WHAT YOU SHOULD DO
Transcribe the lines word for word, from the line containing "Click the Hosting Email @ screen icon" through the end of the lines, and leave out the pictures.

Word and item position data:

:::

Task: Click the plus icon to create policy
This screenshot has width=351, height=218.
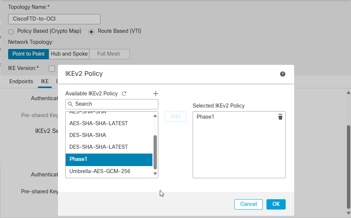Action: pyautogui.click(x=155, y=94)
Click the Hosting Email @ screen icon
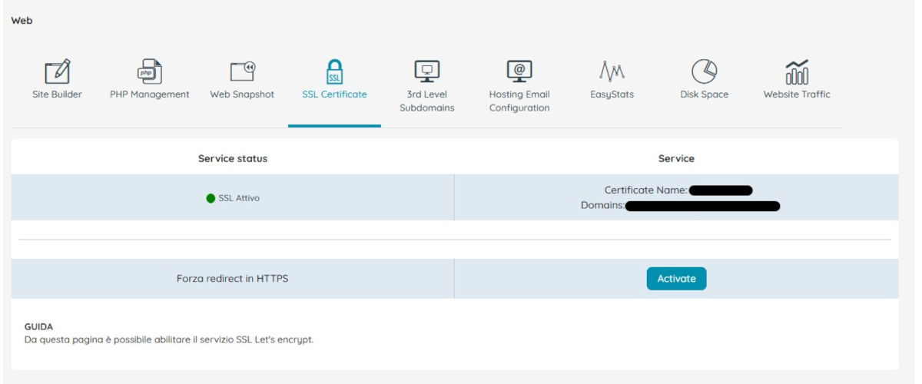This screenshot has height=384, width=922. point(519,71)
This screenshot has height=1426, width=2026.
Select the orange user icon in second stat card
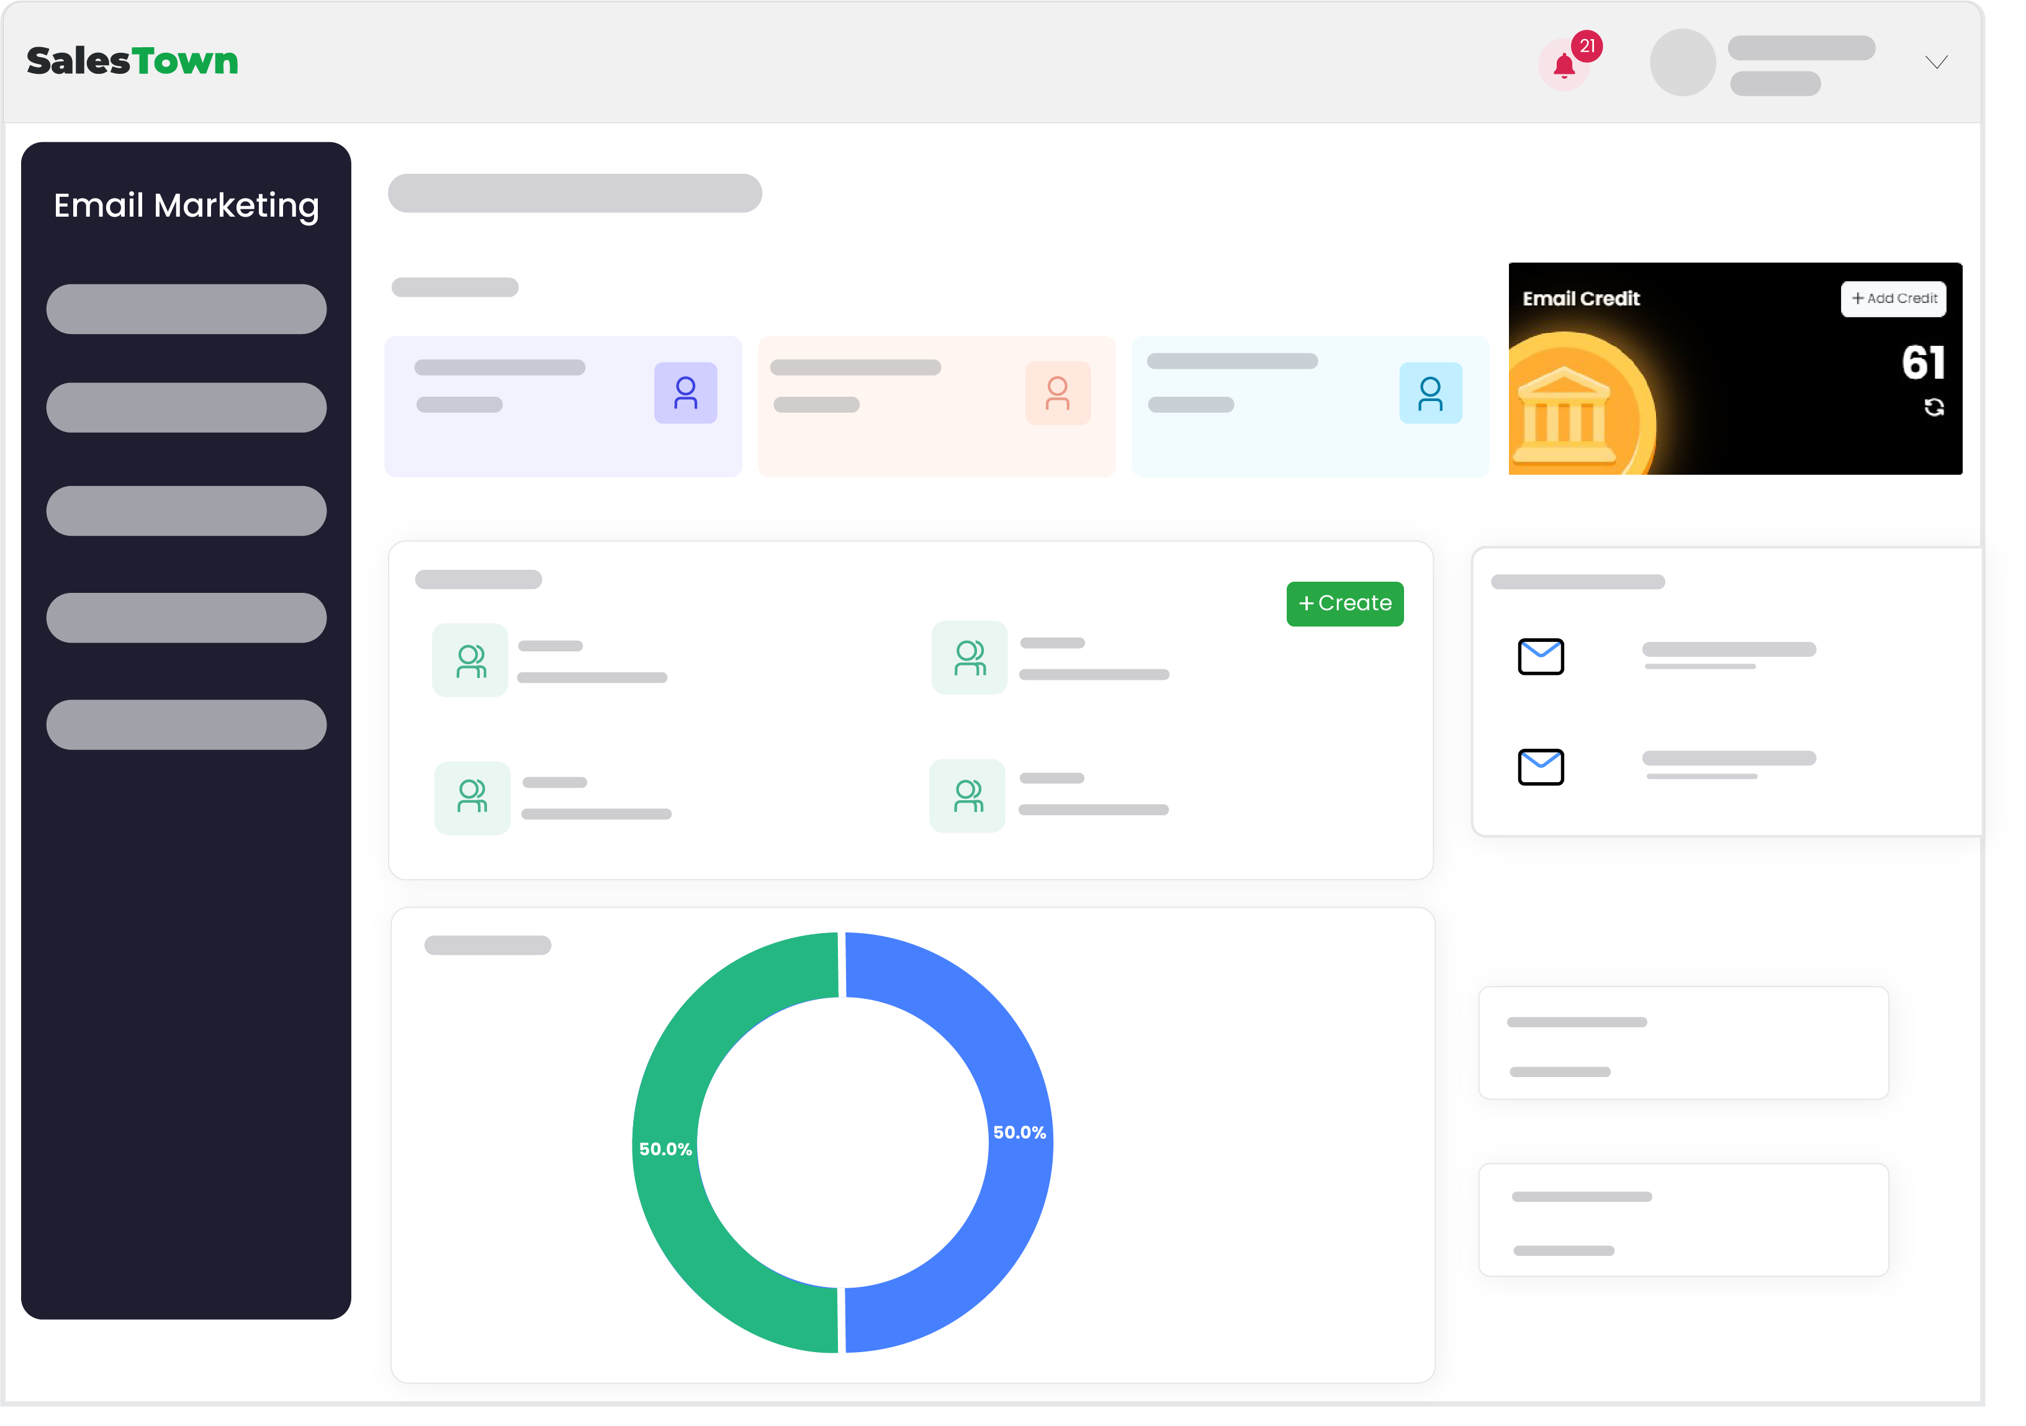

:::

REPLY
Click the Hosting Email @ screen icon
This screenshot has height=384, width=922. point(519,71)
This screenshot has height=1426, width=2026.
Select the orange user icon in second stat card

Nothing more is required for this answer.